Originally posted by amnesiac1984
okay on playing around with AAC format (qucktime put .mp4 on the end) I am a little dissappointed with performance. It stutters when doing anything in iTunes
Also a bug:
The visualizer does not work with any AAC files i have tried, and neither does the little visualiser in the title BAR, it jsut shows a blank.
GEt it sorted apple
Originally posted by barkmonster
It's just soundjam with a lot of it's ease of use and organisation features stripped out and given a crappy brushed metal cranky interface, iTunes compared with soundjam is like Sherlock compared with Sherlock 2, with all the extras in the world it still isn't as good because of the awful interface.
For a freebee it's okay, as it's the only option now Soundjam is dead it needs a lot of work before it's totally useful.
Originally posted by MacUser1
Does iTunes 3 allow for the playback of AAC Audio? If so, wouldn't I be able to encode all my mp3's into mp4's via QuickTime Pro (thus reducing the file size) and then put them into iTunes 3? Is this possible?
Originally posted by pwfletcher
I am getting 40 fps full screen visualizations on my Ti 800 with iTunes 3 whereas I was only getting 22 fps with iTunes 2. It must be utilizing the graphics card to achieve almost 100% improvement over the prior version. Any thoughts?
(Enter full screen visualization and hit the "F" key.)
That's just what I'm getting as well. You suck. Why did I pay so much extra for this 550MHz PowerBook? Oh yeah, for the chipping paint and shorter battery life. 😡Originally posted by ShaolinMiddleFinger
yeah....The minute I turned on the visuals there was a big difference. I'm now getting 20frames/sec on my iBook 500
Originally posted by peterjhill
For those who can not understand why converting an MP3 to AAC makes no sense, here is a good analogy (that i just came up with).
Compare music to photos.
A JPEG is better than a GIF, but if you take a GIF, no matter what you do, when you convert it to JPEG, you will have a picture that is worse than if you took an original TIFF and converted it to JPEG.
Once the data is lost (MP3 is lossful compression) it is gone forever.
So yes, you will need to re-rip all of CDs again. Or else try to find .aac files in your P2P programs.
Me (not that you asked), I will wait until Jaguar is released, back up my data, and reinstall everything from scratch. I will also throw CLASSIC out the window.
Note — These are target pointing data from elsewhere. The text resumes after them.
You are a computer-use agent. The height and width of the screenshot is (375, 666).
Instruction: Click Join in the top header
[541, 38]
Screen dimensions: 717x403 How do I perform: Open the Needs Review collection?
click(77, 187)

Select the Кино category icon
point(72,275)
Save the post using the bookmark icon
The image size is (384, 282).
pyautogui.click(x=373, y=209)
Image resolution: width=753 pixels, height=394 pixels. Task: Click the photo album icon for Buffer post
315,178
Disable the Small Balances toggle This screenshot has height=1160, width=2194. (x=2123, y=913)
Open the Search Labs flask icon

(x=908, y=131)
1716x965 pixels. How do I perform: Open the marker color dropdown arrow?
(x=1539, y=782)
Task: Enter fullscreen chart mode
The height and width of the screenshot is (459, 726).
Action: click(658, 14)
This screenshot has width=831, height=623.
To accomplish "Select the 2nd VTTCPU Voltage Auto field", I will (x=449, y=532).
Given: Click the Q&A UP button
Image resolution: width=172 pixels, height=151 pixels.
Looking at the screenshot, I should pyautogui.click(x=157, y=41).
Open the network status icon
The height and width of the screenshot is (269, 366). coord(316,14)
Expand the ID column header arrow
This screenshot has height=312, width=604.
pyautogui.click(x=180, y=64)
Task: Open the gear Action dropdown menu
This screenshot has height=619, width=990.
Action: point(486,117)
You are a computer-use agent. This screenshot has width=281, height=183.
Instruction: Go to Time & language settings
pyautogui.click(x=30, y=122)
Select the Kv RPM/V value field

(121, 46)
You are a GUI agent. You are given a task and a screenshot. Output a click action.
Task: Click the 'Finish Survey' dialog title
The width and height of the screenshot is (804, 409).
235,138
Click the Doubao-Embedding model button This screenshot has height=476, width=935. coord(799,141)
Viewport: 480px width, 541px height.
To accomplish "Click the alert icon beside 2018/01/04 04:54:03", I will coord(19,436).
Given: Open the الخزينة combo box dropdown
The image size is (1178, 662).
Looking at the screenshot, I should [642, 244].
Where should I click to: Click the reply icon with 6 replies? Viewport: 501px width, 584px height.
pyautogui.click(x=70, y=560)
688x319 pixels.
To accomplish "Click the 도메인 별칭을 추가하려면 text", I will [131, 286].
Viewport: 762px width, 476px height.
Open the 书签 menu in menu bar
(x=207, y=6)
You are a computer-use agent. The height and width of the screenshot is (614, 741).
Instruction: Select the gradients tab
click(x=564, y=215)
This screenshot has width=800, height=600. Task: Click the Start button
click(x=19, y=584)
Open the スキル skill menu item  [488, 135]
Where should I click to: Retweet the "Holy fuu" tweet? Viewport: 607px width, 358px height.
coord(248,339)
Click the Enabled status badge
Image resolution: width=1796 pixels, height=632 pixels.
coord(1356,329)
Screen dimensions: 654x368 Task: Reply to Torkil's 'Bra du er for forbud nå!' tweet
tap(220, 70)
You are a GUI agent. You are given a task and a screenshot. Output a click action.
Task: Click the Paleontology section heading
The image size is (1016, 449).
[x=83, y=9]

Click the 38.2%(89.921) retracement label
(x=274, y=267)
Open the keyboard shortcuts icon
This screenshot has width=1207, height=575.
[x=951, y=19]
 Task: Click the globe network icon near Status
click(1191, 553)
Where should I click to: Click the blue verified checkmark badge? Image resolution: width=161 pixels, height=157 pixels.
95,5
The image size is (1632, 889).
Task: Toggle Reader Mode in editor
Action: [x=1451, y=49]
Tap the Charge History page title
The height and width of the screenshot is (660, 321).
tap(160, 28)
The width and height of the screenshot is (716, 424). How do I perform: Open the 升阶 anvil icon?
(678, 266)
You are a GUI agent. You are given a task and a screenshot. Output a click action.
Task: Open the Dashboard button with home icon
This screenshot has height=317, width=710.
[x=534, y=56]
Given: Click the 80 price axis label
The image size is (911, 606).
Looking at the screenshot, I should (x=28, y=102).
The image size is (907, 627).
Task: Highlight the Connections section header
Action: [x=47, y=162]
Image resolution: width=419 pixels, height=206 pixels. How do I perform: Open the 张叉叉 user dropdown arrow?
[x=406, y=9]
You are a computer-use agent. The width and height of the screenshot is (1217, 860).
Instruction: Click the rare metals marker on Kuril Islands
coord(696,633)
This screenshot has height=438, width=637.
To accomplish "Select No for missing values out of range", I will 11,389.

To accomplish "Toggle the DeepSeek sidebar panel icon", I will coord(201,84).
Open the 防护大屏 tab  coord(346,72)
I use VPC more than Classic.
Originally posted by AK-47
I don't quite get it, when people make statements like this. It is way to general. Doesn't it kind of depend on what the individual persons reasoning for the conversion is. Let's assume that their main goal is to save disk space, and they do not really care about losing a negligible amount of quality, (possibly so little that it's virtually undetectable by the human ear. I personally don't really care what a computer annalysis says. If I can't hear the quality difference with my own ears, for all practical purposes, their is no difference
Originally posted by madamimadam
Plus, converting from MP3 to AAC is COMPLETELY different from conveting from GIF to JPEG. It is like saying that converting a 128Kb MP3 to a 128Kb MP3 will lose quality... it will not... you have 128Kb to start with and 128Kb when you are finished. Going to AAC, though, is different in the sense that you use a lower encode rate to = the same quality as the MP3.